Juror's Facebook posts could affect $2 million jury verdict (UPDATE).

Byline: Erika Strebel, erika.strebel@wislawjournal.com

A $2 million verdict in a federal lawsuit over illegal strip searches may be thrown out, and the entire case may have to be retried.

Willie Newman had alleged in a civil rights suit filed in 2015 that the former Milwaukee police officer Michael Vagnini had illegally strip-searched him in 2010 and that his fellow officers, Jeffrey Cline and Paul Martinez, knew the search was improper and had failed to stop it.

Last month, jurors handed up the $2 million verdict against the officers.
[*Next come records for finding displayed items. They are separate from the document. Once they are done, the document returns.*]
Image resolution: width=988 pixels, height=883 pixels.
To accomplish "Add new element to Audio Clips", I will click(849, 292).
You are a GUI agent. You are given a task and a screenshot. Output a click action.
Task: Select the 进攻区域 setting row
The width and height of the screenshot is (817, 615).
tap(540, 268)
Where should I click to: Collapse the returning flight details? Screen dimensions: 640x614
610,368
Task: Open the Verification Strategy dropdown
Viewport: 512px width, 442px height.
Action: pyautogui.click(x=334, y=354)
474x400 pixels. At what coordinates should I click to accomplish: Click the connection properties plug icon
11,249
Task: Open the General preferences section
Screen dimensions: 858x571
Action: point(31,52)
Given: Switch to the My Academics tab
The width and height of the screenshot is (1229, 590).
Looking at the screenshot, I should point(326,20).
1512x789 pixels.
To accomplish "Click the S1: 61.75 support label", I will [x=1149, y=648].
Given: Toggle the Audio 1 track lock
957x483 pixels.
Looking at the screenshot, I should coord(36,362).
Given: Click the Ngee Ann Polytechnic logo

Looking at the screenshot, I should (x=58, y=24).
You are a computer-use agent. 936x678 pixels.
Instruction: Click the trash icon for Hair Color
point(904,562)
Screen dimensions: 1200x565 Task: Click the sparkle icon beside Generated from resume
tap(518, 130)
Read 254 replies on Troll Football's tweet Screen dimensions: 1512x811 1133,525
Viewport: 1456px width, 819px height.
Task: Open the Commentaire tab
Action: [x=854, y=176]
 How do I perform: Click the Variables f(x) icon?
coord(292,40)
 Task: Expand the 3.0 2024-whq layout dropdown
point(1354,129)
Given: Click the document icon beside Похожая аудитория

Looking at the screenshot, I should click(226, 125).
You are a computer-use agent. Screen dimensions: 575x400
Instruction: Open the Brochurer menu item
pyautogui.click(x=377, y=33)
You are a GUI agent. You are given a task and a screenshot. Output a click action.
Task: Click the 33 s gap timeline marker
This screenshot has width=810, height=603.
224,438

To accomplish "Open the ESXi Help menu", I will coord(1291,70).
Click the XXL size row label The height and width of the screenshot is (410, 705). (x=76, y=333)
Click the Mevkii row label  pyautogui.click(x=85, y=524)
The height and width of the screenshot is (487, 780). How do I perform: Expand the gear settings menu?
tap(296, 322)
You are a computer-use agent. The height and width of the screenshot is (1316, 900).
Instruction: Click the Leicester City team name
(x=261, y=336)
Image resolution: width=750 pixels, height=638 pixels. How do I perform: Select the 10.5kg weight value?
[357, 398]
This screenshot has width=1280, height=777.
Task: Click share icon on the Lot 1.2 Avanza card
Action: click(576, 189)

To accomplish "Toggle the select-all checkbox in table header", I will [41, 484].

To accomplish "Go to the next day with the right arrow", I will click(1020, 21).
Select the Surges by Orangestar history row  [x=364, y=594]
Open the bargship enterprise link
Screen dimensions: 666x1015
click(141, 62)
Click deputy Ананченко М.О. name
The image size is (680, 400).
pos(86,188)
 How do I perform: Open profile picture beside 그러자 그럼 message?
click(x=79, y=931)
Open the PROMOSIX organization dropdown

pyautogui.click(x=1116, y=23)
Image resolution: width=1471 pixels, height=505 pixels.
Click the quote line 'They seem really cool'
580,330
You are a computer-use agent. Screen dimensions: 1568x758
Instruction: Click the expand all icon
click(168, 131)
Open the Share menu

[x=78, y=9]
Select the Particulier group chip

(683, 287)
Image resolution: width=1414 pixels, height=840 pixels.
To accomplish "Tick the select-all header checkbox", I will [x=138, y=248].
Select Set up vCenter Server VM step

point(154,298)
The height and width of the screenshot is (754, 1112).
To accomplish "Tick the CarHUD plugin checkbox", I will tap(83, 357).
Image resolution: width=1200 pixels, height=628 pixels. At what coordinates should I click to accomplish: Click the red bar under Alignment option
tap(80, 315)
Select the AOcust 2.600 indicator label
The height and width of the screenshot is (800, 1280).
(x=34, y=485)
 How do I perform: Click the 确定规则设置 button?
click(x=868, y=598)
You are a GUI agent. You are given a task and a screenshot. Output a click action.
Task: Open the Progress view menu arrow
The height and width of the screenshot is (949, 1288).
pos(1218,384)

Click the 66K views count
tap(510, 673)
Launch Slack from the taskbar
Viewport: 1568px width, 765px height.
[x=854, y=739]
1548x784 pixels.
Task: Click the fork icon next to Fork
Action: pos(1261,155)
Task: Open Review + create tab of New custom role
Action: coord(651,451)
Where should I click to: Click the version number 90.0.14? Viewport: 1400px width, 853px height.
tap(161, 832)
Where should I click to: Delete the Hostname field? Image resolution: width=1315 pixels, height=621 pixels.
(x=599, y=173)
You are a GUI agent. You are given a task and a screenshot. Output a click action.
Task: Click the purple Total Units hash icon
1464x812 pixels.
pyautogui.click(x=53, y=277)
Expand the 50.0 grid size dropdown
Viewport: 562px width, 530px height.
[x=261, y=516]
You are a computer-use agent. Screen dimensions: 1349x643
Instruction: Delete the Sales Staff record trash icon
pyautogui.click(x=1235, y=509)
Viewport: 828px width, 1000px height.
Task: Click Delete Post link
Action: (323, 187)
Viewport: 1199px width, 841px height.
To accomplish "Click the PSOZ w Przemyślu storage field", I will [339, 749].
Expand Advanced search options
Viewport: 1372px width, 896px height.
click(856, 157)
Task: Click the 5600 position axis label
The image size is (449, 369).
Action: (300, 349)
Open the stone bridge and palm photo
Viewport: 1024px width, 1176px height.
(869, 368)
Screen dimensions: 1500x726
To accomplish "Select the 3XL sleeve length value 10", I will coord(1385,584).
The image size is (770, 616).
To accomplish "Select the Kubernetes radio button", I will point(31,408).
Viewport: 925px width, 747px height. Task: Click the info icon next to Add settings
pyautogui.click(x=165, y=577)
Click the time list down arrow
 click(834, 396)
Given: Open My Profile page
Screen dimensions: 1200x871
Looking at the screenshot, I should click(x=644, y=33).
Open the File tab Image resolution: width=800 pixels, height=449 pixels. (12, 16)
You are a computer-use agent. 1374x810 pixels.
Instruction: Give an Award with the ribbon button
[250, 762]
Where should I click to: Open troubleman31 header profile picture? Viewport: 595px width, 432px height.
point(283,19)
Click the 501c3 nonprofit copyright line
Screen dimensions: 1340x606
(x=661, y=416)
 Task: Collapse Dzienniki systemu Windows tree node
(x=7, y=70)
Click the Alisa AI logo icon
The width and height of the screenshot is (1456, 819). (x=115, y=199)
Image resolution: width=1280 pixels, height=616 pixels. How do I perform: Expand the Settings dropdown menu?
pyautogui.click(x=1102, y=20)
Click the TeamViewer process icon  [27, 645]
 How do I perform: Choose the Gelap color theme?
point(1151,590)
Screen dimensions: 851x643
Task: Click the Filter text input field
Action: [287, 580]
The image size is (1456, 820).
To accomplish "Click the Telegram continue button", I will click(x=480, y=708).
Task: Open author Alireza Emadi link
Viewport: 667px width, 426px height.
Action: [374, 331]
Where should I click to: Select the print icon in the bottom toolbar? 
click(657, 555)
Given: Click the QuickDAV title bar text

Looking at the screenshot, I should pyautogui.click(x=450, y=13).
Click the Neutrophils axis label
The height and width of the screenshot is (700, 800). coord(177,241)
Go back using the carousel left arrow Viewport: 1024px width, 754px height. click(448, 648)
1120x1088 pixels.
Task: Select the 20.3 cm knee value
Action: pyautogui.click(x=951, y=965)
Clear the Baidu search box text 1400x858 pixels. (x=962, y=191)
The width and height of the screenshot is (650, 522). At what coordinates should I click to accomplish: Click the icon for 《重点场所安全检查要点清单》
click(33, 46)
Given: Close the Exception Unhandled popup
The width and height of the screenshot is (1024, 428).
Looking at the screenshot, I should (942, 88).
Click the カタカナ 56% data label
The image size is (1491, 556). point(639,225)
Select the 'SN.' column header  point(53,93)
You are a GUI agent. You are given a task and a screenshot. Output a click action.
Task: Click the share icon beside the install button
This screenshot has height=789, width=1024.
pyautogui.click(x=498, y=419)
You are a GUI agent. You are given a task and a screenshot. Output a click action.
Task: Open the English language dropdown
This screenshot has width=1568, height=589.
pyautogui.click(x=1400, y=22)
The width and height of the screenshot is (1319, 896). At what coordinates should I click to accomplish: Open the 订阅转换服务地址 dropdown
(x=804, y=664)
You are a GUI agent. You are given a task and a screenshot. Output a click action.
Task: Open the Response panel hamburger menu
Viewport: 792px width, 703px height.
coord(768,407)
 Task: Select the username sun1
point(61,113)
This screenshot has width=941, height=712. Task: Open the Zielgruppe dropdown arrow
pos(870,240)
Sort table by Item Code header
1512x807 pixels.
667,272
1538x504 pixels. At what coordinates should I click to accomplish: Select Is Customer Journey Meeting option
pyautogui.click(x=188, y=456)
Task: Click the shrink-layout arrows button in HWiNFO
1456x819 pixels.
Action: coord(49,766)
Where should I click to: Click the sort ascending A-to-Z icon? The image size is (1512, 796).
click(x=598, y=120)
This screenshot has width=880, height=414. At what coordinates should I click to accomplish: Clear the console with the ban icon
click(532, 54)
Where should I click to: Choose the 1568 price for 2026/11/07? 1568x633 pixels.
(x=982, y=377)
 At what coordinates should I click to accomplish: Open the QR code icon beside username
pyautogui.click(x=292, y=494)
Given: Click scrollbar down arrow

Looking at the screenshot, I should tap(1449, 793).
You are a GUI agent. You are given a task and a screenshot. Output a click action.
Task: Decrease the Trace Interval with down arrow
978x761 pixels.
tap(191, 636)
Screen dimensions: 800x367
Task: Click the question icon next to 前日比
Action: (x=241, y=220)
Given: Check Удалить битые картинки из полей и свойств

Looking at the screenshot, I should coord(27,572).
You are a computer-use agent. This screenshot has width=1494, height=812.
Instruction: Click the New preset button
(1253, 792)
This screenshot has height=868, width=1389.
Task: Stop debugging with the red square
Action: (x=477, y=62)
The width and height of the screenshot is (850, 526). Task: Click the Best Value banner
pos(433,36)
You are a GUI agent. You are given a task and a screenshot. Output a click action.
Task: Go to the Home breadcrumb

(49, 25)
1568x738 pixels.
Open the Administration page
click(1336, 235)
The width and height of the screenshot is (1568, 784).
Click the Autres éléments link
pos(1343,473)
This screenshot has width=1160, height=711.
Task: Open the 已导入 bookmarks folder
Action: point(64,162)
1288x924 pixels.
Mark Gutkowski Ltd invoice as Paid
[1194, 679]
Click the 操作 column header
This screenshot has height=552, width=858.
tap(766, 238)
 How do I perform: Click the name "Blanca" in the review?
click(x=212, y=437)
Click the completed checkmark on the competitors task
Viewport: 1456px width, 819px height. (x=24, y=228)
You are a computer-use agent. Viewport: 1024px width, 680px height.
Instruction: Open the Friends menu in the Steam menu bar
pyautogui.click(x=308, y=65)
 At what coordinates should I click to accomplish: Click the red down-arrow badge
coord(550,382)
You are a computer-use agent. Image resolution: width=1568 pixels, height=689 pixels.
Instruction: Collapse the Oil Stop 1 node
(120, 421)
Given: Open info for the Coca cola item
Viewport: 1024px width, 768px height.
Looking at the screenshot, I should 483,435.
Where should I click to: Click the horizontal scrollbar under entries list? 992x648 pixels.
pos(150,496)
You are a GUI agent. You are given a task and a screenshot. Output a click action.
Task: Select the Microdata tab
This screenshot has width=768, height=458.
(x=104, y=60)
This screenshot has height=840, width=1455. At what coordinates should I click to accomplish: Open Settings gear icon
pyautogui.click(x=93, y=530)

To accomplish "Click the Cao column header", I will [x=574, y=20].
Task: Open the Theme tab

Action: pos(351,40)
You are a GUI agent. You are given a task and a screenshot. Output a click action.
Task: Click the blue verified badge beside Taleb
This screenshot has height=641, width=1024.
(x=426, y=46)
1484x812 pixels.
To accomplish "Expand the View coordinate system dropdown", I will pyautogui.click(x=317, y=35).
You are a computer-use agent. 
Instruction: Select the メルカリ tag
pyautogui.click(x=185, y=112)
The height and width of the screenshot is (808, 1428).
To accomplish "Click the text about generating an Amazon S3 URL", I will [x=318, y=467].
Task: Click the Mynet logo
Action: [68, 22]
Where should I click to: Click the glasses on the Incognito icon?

But now the city's lawyers are questioning the validity of that verdict because of a juror's Facebook posts, asking Federal District Judge J.P. Stadtmueller to question the jurors under oath, according to court filings first reported on by the Milwaukee Journal Sentinel.

The city says the jury may have been improperly influenced by outside evidence. That conclusion was reached in part from a review of jurors' public Facebook posts. The review found that one juror had discussed the case with a third party and researched awards for damages in similar trials after being sworn in and before jury deliberations began.

After the verdict, the juror also agreed with a Facebook follower, C.M., that because of his research and knowledge of psychology, the juror might be a Supreme Court justice one day, according to court documents.

C.M. had posted that the juror "researched the payouts of similar cases" and had "a psychology background and can tell when people are b.s.ing."